In our study, the baseline indicators(AFP, tumor number, ALT, total bilirubin and direct bilirubin)were different in patients with and without VER in LH group, while ALT, total bilirubin and direct bilirubin had higher contributions in the GBM model. At the same time, we found that patients with the earliest onset of VER in the LH group had a RFS of only 32 days during the follow-up. According to the phenomena above, we believe that the occurrence of VER may be due to the existing scattered lesions in the liver that could not be detected by either preoperative imaging or intraoperative surgeons, but continued to grow after treatment until were found in postoperative imaging review. Before LH treatment, multiple tumors may indicate a higher possibility of undetected scattered lesions in addition to the visible tumors. The increasement of AFP, ALT, TB and DB level indicates worse liver function, which may indicate the presence of potential invisible lesions in patients serologically.

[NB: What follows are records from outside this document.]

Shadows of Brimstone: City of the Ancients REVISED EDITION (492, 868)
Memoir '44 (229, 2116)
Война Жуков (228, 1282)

Some limitations do exist in our study. First of all, this study is a retrospective study, all associated bias risks existed. Although cases from several hospitals were included, preoperative and postoperative image and laboratory examination equipment, experience of doctors and equipment used in the treatment of patients were not strictly controlled, which may lead to deviation of the research results. Secondly, this study only included the preoperative text information of patients, failed to give full play to the advantages of artificial intelligence in image omics and multi-dimensional data processing due to the lack of image data. Therefore, there is still room for improvement in the prediction power of the model. And this part of the study will be carried out in the future. Finally, this study failed to balance the interference of subsequent treatment that may affect the patients' OS and CSS after the occurrence of VER. This may affect the final study results.
We conclude that, the survival of patients with primary HCC 3-5cm in diameter who developed VER after receiving LH was comparable to that of the patients receiving MWA. Therefore, such patients can receive more minimally invasive and cost-effective MWA as the initial treatment instead. At the same time, a model based on patients' preoperative text information was established to predict whether VER would occur after receiving LH treatment.